THE GRAVEDIGGER'S ALMANAC

“Someday, the dead will rise from the earth,” the gravedigger spoke. “Everyone who deals in corpses knows this to be true, whether or not they’ll admit it.”

“How can you be so certain?”

“We plant them like seeds for a reason, my friend. We bury their bodies, and the surrounding fruit rots away, leaving behind pits of bone. If nature teaches us anything, those pits will eventually sprout. Maybe it’ll take thousands of years, or maybe it’ll start tomorrow, but mark my words, something will bloom from these graves. And it will be beautiful.”

I shook my head. “I would think that, given the span of human history, we would have witnessed this happening at least once if it were true. And surely, humans wouldn’t be the only affected species? Animals have been leaving behind bones for millions of years.”

“The scales of time involved are even more vast than this,” he replied. “According to the Gravedigger’s Almanac, there are cosmic seasons which are far longer than those of our world. Our planet was born in the heat of a universal summer, then cooled into shape over the course of autumn. By the time life as we know it had emerged, winter was already upon the cosmos.”
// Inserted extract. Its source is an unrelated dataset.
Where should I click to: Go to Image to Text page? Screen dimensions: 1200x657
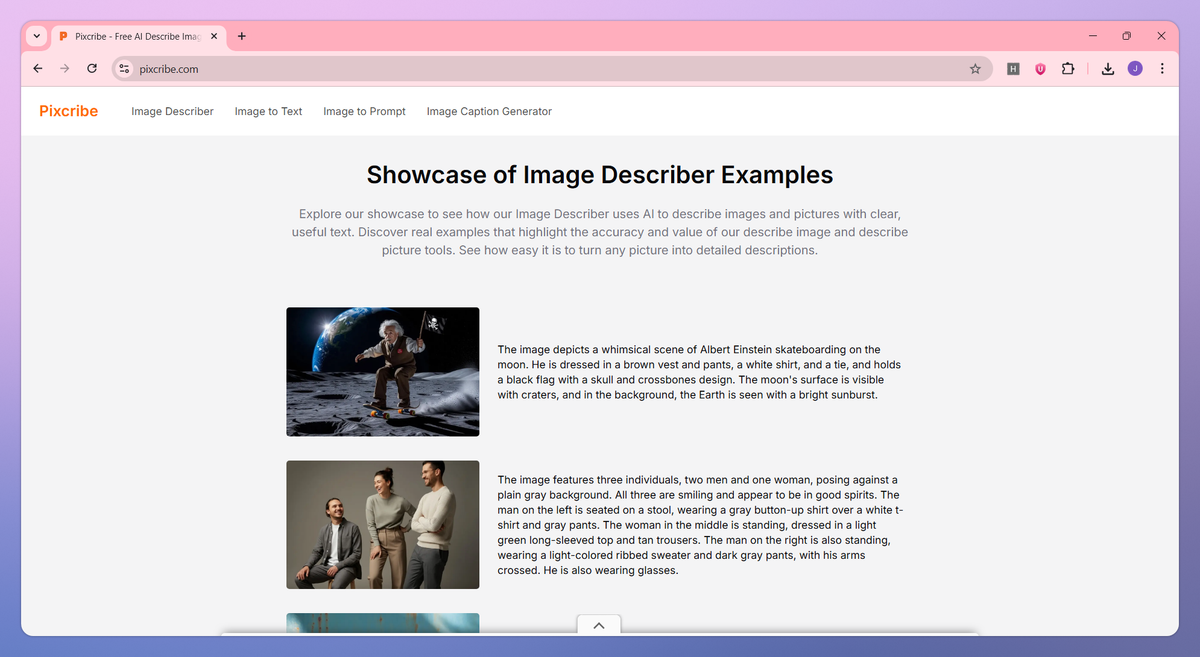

“Life emerged… in winter?”

“Seems a bit backwards, doesn’t it? But no, life as we know it, the tangible kind, emerged in winter. There was life before then, too, but it hadn’t yet been compressed into matter. And death is actually older than life, believe it or not, but that’s another story for another time.”

“I had no idea that there was this much to the science of gravedigging,” I admitted. “Even so, what does all this have to do with the return of the dead?”

“It’s been winter for a long time,” he grinned. “We’re here to prepare the world for spring.”


Some say that when the dead return, they'll be more beautiful than the living.

Others say that their resurrection will take place along a different axis of time.

Gravediggers and bone traders don't exactly get along.